• _Sua tarefa_
Transcreva literalmente, do texto sobre a eleição de Tancredo Neves, o trecho que vai de "Tancredo Neves foi" até "das assembleias legislativas.".

• _Texto de leitura_
=-=-=
Tancredo Neves foi escolhido por um colégio eleitoral, formado por deputados federais, senadores e delegados das assembleias legislativas
Por Misto Brasil – DF
Em 15 de janeiro de 1985, o Brasil elegia, de forma indireta, Tancredo Neves presidente da República. A escolha pelo político do PMDB colocou fim à sequência de cinco governos chefiados por militares.
Há 40 anos a eleição indireta, realizada no Congresso Nacional, sepultou a ditadura instituída com o golpe de 1964, que naquele momento já estava claudicante.
Mas havia um tom de frustração no ar. Nove meses antes, o Congresso havia derrubado a proposta de emenda das Diretas Já, que traria de volta eleições diretas para a escolha do presidente.
Por isso, Tancredo foi escolhido por um colégio eleitoral, formado por deputados federais, senadores e delegados das assembleias legislativas.
Com 480 dos 686 votos do colégio eleitoral, Tancredo derrotou o situacionista Paulo Maluf, do então PDS e aliado dos militares. Mas o eleito não tomaria posse – na véspera da data prevista, em 14 de março.
Tancredo seria internado com sintomas de apendicite e o cargo acabou sendo passado ao seu vice, José Sarney. Tancredo morreria uma semana depois, em 21 de abril.
Se a eleição de Tancredo Neves representou uma pá de cal no regime ditatorial, ela não apagou um sentimento de decepção em parte da população pelo fato de a escolha não ter ocorrido de forma plenamente democrática, como queriam os milhares que foram às ruas pedindo Diretas Já.
=-=-=
• _Trechos de dados_
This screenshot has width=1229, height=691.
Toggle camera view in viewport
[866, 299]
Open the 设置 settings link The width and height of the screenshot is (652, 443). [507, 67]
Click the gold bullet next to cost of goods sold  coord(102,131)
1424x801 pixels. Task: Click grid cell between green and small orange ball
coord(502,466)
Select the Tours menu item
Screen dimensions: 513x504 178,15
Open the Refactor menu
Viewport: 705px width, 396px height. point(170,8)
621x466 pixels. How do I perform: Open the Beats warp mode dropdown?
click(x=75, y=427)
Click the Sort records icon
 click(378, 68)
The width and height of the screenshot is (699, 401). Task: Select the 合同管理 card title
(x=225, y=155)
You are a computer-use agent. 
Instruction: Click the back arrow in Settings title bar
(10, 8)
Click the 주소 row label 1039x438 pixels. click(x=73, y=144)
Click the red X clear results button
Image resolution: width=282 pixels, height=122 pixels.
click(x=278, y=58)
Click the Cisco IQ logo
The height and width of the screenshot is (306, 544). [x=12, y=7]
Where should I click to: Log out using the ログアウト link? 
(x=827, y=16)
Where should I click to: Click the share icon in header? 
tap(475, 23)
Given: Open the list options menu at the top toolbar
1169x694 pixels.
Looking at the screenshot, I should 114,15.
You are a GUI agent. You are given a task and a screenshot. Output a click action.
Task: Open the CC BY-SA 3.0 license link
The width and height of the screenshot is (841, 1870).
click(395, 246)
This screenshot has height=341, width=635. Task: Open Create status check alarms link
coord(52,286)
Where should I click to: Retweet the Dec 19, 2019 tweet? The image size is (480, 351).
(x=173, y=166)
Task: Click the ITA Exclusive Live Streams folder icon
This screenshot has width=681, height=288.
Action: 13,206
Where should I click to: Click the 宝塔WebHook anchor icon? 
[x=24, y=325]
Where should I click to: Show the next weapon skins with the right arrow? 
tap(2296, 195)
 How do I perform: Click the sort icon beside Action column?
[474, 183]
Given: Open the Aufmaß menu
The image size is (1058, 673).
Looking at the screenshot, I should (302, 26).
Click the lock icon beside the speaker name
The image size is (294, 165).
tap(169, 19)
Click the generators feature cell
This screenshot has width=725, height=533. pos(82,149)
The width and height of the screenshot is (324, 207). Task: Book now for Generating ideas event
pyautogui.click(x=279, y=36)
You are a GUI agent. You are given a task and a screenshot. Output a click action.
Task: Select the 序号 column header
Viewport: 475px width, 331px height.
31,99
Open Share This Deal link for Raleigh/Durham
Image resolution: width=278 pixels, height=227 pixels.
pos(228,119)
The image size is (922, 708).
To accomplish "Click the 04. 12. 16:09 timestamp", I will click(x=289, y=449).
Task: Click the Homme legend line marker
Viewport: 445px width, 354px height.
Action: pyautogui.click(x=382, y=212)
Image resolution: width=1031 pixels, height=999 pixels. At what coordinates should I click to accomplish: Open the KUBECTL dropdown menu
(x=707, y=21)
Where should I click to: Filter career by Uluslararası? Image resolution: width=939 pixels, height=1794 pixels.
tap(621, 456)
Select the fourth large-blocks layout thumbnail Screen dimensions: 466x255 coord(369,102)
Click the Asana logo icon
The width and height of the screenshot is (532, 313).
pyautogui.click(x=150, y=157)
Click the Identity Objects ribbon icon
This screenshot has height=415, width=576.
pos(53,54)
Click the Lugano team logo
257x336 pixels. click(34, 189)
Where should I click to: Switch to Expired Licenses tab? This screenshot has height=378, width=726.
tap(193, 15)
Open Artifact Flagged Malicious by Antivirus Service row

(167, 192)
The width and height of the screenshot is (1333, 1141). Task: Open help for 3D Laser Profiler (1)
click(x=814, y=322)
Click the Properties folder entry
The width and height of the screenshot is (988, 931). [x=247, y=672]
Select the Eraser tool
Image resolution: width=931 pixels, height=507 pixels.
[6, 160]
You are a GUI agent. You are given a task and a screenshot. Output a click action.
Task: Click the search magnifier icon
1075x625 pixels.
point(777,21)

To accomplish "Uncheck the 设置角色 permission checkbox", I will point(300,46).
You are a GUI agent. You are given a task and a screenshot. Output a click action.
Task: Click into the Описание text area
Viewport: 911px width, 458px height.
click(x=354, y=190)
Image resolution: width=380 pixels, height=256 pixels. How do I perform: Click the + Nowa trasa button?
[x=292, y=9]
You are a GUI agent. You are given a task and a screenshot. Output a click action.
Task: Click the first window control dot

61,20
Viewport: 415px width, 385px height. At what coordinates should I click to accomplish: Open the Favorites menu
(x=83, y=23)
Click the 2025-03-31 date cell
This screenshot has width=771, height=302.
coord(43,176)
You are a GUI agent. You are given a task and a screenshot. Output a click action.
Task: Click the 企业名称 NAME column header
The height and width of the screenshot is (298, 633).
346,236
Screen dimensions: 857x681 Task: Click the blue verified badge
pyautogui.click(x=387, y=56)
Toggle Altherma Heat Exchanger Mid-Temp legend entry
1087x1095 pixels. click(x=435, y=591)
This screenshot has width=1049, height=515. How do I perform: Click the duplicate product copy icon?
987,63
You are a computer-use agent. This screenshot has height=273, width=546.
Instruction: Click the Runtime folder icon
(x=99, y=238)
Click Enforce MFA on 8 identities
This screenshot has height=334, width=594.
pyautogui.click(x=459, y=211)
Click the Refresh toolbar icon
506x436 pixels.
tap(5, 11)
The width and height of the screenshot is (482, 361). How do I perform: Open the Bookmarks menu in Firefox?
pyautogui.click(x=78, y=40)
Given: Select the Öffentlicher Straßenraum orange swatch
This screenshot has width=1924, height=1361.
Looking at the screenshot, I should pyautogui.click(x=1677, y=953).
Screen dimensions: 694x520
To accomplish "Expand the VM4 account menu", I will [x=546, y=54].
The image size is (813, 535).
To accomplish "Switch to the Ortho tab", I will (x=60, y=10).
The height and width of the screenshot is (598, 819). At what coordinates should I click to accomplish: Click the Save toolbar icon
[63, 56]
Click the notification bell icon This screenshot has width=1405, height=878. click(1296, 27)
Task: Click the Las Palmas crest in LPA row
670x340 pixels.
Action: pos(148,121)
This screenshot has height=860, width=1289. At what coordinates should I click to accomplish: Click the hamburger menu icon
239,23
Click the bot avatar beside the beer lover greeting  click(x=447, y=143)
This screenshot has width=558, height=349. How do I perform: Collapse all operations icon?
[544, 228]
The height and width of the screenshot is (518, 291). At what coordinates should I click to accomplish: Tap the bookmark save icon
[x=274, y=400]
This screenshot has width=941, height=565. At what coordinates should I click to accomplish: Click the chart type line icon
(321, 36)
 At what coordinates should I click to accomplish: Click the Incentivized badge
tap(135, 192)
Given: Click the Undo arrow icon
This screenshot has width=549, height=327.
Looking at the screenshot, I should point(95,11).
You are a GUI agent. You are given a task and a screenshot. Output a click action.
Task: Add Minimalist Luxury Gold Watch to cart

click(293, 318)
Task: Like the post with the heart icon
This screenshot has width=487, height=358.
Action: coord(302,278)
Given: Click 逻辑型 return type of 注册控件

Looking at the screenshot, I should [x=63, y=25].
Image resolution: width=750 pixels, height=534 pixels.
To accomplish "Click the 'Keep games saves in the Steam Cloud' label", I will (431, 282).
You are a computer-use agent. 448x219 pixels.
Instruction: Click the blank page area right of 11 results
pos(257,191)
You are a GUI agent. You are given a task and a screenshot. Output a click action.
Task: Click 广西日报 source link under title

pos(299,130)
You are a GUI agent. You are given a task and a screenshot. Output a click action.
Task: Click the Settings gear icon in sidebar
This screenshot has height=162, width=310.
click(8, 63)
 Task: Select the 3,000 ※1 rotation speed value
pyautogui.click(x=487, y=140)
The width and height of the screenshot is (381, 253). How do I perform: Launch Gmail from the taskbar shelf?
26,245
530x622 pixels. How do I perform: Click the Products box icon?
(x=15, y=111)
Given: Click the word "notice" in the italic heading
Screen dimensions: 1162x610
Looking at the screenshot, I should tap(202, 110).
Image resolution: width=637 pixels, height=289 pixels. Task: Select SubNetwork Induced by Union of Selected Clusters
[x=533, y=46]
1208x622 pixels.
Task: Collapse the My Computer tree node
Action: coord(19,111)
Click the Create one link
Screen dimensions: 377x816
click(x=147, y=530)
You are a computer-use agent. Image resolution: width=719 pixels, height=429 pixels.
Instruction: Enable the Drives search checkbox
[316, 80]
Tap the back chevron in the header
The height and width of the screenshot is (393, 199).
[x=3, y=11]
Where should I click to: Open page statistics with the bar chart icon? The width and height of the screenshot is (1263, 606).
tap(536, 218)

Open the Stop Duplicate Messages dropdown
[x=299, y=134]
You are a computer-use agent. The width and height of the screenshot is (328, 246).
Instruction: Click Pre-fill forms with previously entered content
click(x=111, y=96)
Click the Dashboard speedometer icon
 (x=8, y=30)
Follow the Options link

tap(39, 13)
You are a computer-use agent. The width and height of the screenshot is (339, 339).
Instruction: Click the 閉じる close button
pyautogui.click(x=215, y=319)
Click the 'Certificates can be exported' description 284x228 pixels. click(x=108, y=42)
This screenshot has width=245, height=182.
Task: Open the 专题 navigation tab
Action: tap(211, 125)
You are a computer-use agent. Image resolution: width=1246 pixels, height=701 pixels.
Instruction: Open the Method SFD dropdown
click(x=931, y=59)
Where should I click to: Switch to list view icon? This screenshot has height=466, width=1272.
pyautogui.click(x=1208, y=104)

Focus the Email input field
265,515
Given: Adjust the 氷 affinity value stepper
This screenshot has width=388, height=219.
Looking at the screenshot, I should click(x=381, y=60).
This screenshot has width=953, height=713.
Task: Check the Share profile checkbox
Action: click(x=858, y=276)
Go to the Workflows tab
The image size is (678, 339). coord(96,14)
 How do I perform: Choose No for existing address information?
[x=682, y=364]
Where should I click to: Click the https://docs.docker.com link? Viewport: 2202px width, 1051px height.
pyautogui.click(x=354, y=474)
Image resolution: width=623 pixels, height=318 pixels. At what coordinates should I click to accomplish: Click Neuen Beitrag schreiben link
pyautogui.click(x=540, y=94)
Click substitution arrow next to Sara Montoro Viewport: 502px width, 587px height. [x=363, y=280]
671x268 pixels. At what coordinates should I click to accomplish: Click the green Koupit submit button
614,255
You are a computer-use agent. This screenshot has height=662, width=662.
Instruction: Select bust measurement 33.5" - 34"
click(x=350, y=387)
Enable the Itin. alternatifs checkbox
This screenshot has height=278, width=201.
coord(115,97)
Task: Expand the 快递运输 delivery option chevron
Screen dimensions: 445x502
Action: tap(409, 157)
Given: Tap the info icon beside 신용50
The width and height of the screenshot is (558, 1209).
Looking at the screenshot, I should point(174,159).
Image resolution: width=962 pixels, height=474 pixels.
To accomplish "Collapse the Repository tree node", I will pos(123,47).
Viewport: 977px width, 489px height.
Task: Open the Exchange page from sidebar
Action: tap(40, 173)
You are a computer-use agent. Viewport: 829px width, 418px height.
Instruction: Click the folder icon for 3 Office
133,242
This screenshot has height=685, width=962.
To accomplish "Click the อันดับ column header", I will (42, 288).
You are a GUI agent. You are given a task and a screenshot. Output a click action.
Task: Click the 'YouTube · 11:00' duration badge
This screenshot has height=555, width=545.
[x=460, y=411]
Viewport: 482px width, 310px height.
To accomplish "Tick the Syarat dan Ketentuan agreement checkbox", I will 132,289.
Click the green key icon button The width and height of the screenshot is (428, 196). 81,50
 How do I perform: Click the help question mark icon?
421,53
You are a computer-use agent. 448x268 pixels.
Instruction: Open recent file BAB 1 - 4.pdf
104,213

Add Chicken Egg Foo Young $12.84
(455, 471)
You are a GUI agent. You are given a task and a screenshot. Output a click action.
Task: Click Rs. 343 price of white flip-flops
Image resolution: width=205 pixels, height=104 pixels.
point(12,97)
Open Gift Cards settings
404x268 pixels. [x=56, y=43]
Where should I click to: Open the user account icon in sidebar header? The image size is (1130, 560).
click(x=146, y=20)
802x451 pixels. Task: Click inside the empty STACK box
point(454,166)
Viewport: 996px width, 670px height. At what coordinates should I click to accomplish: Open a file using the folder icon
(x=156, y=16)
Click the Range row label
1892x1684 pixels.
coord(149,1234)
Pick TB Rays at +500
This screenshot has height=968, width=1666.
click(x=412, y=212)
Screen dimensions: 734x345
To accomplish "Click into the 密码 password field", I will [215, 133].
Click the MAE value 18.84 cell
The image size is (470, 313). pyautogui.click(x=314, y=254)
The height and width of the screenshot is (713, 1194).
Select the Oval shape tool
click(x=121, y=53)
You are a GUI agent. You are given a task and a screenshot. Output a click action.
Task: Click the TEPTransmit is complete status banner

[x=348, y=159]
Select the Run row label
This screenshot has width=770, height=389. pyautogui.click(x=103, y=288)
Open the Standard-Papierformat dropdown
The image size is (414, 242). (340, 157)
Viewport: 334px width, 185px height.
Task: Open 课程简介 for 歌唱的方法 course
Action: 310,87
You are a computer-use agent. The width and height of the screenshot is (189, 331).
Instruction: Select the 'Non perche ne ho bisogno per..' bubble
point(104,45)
=-=-=
• _Espaço para resposta_
Tancredo Neves foi escolhido por um colégio eleitoral, formado por deputados federais, senadores e delegados das assembleias legislativas
Por Misto Brasil – DF
Em 15 de janeiro de 1985, o Brasil elegia, de forma indireta, Tancredo Neves presidente da República. A escolha pelo político do PMDB colocou fim à sequência de cinco governos chefiados por militares.
Há 40 anos a eleição indireta, realizada no Congresso Nacional, sepultou a ditadura instituída com o golpe de 1964, que naquele momento já estava claudicante.
Mas havia um tom de frustração no ar. Nove meses antes, o Congresso havia derrubado a proposta de emenda das Diretas Já, que traria de volta eleições diretas para a escolha do presidente.
Por isso, Tancredo foi escolhido por um colégio eleitoral, formado por deputados federais, senadores e delegados das assembleias legislativas.